Information supplied:
====================
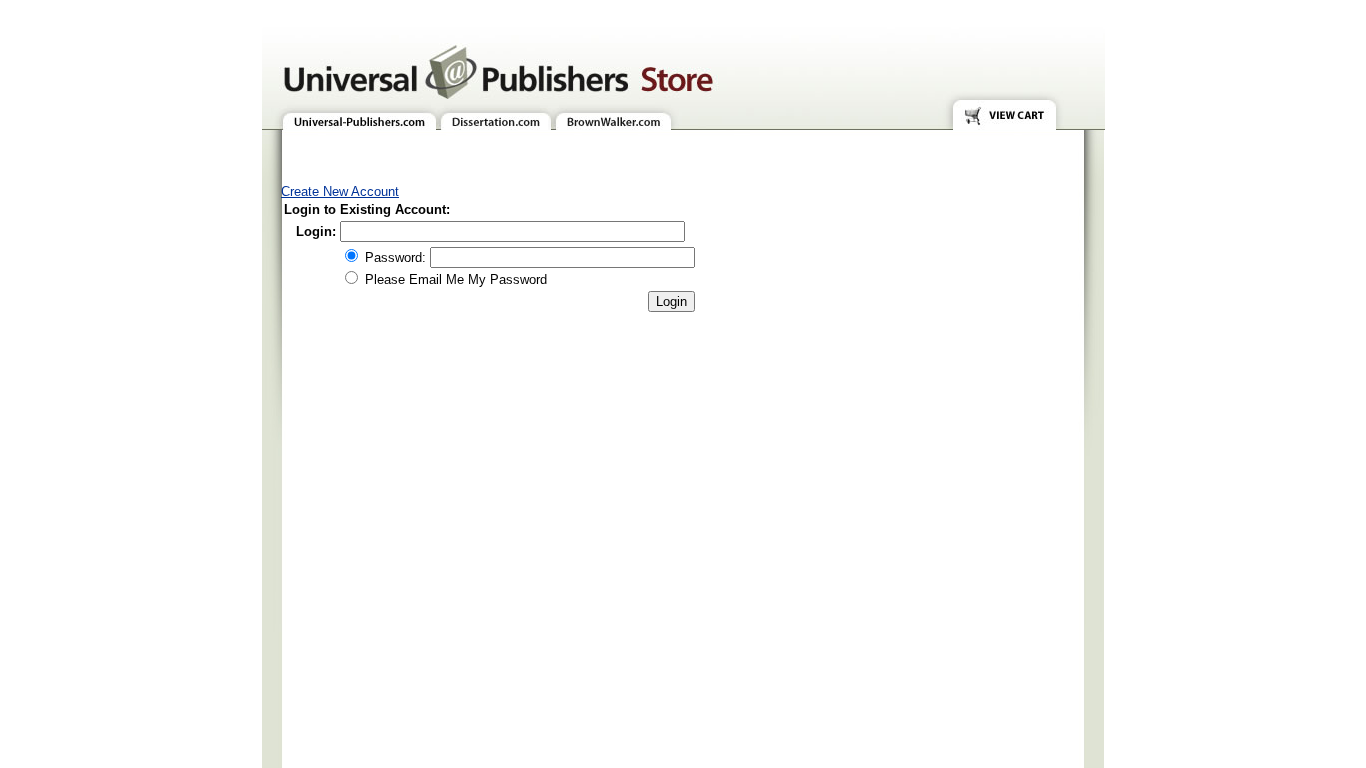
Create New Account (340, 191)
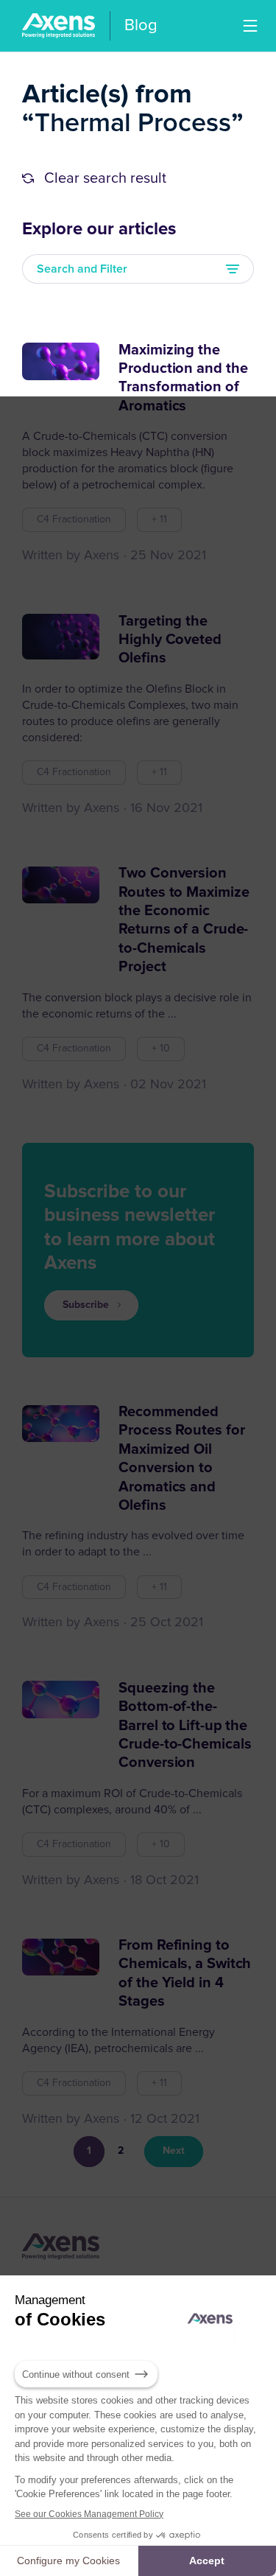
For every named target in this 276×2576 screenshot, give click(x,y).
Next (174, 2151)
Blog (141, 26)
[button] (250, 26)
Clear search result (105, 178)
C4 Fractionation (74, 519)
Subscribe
====================
Task requirements: Restate exactly, and only, the line containing "Next (174, 2151)" together with all lines after it to the end of the material.

Result:
Next (174, 2151)
Blog (141, 26)
[button] (250, 26)
Clear search result (105, 178)
C4 Fractionation (74, 519)
Subscribe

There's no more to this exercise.